The second open-ended
question asked participants to list ideas they might have for
controlling or lowering risks of this technology. This question
yielded the most interesting and diverse set of answers in the
entirety of the survey. Answers included specific steps, such as
disclaimers, government intervention, and beholding companies to
guidelines and rigorous testing. There were also a large number of
responses that voiced concerns that there was no way to lower risk
and that we might face a future in which AI becomes more
intelligent than humans.
A key insight was that
multiple participants stated that they wouldn't have been aware of
these potential problems had they not experienced being “tricked”

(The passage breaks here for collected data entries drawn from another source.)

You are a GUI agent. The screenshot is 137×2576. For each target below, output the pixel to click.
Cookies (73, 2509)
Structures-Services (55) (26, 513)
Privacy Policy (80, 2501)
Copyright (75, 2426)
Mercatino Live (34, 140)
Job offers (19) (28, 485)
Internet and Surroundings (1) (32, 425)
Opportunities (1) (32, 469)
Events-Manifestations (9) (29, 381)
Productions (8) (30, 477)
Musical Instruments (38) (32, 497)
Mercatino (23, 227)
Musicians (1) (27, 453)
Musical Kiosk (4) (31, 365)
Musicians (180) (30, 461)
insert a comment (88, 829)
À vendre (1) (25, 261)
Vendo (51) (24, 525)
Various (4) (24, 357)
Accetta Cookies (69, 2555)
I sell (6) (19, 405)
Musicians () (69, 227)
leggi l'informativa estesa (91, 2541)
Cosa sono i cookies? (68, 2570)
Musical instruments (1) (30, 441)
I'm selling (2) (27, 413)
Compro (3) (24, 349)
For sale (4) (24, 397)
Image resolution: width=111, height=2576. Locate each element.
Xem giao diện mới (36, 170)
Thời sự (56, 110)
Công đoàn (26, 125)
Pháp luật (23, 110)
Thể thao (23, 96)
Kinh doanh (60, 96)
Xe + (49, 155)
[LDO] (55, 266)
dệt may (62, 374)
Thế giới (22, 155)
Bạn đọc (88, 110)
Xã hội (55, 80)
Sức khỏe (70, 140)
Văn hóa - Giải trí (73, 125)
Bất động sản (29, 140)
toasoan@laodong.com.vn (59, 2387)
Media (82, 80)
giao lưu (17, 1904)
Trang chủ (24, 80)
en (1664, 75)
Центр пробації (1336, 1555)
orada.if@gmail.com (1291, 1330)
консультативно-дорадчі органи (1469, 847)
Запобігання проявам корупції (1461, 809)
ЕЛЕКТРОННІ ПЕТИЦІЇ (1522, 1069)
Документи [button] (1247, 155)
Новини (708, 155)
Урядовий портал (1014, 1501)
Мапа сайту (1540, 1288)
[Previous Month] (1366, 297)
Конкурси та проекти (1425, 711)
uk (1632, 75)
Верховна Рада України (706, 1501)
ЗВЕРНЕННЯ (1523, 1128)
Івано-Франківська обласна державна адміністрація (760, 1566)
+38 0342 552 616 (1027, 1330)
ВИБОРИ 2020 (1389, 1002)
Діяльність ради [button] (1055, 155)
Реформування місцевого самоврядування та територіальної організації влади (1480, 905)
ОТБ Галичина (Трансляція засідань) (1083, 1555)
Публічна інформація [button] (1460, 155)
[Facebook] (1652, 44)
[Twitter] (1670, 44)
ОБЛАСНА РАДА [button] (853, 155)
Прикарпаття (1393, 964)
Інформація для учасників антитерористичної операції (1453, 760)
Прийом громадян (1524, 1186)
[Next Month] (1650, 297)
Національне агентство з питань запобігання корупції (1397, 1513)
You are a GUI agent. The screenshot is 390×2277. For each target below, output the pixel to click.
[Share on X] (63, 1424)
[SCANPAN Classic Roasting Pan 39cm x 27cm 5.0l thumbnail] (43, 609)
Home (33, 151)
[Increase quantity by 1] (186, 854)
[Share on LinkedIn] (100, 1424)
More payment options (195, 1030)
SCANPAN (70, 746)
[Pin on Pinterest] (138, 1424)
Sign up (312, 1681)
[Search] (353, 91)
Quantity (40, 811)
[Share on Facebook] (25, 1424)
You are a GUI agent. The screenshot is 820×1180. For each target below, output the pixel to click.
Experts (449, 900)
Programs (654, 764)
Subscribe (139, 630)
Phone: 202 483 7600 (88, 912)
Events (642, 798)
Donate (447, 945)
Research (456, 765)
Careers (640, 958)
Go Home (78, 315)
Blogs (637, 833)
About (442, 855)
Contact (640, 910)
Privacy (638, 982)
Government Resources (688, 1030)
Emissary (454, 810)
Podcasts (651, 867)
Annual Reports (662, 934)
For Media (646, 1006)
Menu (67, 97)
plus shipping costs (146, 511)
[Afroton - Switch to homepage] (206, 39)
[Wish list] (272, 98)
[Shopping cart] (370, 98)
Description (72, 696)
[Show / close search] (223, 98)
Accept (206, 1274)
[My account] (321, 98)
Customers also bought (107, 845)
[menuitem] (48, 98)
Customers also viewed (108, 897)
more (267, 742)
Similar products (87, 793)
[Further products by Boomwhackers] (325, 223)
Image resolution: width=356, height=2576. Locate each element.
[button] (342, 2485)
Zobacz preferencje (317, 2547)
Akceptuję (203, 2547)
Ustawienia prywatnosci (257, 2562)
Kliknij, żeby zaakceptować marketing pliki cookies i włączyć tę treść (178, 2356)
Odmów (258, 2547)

by Google Duplex. Companies can do a great deal through design and
PR messaging to negate ethical concerns from the public, but when
users find out, they feel disconcerted.
Recommendations
Remember that my
experiment is limited. I had 405 participants, I analyzed
reactions to 1 gender (male), and explored just 1 specific
conversation script (booking a restaurant table). However, I
recommend the following guidelines to HCI researchers and industry
designers.
Use voices that sound human, but be
transparent. Users genuinely like the feature of a human-sounding
voice and it can be a cost effective way to design a delightful
experience. But approval ratings fall when users feel tricked. It
can lower trust in a brand and may have long-standing societal
impact in how we communicate. Provide disclaimers in a simple and
comprehensible way.
Be context specific. Checking the
news, booking a restaurant table, and taking an online class—
these uses of the technology users are A OK. But avoid high risk
scenarios such as making a voice assistant as an alternative to
emergency response or a doctor. Emotional contexts, such as in
online dating, are tricky. We need a lot more research before
releasing anything on the market. Users were generally against
seeing technology become relational, and were more interested in
“just getting things done.”
Ask your users. Do your
user research before releasing something on the market. Just
because you can make something, doesn't mean you should. The
Google Duplex case is an example we can all learn from.
Have
user interest in mind. With new technologies, users can't always
understand dangers. It's up to tech companies to have their best
interests in mind. Many of the respondents voiced concerns that
tech companies would enforce whatever ethical or design standards
they were inclined towards, without proper planning.